◆ WHAT YOU NEED TO DO ◆
Find all the lines in the entries below that hold the word "indicator" and copy them.

◆ DATASET ENTRIES ◆

■ ■ ■ ■ ■ ■ ■

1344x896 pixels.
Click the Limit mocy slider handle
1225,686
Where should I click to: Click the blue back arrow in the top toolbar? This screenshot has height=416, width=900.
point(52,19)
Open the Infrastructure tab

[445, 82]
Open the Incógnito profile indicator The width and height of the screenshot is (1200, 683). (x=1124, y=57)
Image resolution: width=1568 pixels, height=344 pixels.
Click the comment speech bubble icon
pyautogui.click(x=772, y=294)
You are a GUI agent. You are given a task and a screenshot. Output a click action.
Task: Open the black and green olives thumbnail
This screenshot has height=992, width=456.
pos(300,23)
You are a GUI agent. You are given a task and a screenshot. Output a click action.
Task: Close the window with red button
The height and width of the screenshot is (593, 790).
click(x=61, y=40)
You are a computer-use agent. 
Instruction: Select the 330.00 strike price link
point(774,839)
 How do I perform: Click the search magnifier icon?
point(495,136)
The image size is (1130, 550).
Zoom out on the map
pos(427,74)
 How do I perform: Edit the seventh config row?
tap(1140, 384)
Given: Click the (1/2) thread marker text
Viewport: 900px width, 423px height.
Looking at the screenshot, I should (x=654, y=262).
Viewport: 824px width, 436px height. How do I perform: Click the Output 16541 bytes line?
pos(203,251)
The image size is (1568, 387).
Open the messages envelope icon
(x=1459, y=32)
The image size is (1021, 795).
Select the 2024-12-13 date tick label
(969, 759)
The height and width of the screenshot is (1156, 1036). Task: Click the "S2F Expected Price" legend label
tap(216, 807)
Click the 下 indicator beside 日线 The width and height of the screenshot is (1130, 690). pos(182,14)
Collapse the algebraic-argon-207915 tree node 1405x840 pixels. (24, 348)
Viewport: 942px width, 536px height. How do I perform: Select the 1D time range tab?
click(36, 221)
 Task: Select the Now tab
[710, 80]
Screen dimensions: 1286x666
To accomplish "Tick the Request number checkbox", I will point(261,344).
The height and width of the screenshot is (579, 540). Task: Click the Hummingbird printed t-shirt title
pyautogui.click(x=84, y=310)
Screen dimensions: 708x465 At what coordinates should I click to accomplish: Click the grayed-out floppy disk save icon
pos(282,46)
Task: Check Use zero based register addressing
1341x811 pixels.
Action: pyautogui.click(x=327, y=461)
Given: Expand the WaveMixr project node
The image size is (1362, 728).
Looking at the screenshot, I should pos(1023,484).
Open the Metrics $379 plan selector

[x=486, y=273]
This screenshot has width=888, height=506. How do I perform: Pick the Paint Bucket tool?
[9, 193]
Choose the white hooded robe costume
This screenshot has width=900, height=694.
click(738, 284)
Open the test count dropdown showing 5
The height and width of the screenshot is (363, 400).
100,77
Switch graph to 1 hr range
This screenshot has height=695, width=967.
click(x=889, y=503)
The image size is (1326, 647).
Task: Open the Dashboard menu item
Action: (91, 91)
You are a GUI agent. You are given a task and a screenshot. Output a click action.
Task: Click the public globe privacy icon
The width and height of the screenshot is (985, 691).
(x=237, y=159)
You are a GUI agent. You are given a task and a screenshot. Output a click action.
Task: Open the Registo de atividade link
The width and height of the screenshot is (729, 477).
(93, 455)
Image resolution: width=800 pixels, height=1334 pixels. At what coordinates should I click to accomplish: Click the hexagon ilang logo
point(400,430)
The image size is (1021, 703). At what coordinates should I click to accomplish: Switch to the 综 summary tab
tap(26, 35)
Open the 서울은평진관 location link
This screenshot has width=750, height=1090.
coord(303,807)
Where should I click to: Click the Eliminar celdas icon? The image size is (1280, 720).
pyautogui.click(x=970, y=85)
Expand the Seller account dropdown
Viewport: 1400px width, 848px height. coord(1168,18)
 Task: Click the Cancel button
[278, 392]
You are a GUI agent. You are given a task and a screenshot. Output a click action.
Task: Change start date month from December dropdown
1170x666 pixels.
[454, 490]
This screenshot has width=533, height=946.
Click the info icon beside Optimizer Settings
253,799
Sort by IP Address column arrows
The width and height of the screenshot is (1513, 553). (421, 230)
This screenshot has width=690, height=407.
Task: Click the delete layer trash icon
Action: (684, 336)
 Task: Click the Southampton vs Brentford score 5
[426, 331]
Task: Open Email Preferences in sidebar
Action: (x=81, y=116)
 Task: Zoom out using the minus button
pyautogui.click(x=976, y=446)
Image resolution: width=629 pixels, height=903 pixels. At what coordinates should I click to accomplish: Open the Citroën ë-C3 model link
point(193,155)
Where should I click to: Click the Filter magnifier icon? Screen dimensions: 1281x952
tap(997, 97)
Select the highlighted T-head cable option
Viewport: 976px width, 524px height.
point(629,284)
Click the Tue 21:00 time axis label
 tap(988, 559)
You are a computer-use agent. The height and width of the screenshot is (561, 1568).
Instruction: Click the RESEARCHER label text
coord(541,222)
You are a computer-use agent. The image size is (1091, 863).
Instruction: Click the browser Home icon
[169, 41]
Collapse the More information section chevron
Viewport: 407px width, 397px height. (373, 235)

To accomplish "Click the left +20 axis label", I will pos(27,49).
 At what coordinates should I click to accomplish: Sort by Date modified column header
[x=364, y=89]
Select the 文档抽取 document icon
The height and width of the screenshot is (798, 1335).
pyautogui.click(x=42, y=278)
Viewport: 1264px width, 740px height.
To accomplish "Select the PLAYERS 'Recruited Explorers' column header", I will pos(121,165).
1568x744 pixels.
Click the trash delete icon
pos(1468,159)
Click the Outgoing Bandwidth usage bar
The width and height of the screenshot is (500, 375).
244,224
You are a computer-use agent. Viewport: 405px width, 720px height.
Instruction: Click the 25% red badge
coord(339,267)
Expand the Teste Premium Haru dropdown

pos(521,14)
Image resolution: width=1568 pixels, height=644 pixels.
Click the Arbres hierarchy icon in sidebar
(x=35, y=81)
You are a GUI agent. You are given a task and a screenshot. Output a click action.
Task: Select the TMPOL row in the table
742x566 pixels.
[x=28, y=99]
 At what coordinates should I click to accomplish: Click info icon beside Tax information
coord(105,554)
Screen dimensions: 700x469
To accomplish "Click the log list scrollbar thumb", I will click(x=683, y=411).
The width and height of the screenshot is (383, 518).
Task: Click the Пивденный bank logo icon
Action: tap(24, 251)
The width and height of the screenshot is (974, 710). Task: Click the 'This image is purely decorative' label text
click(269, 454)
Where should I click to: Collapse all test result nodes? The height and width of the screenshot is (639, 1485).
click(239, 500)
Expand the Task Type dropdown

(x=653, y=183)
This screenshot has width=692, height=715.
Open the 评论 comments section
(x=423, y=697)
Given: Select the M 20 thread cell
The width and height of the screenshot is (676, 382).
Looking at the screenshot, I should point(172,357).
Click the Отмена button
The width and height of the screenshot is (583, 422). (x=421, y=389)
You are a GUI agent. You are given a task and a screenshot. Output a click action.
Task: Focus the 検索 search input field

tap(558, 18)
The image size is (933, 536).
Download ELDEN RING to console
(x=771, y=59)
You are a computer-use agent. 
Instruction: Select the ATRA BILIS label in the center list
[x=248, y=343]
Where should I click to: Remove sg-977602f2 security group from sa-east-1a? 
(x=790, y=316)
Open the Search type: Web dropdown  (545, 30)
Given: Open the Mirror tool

■ ■ ■ ■ ■ ■ ■

◆ WRITTEN SOLUTION ◆
Open the Incógnito profile indicator The width and height of the screenshot is (1200, 683). (x=1124, y=57)
Click the 下 indicator beside 日线 The width and height of the screenshot is (1130, 690). pos(182,14)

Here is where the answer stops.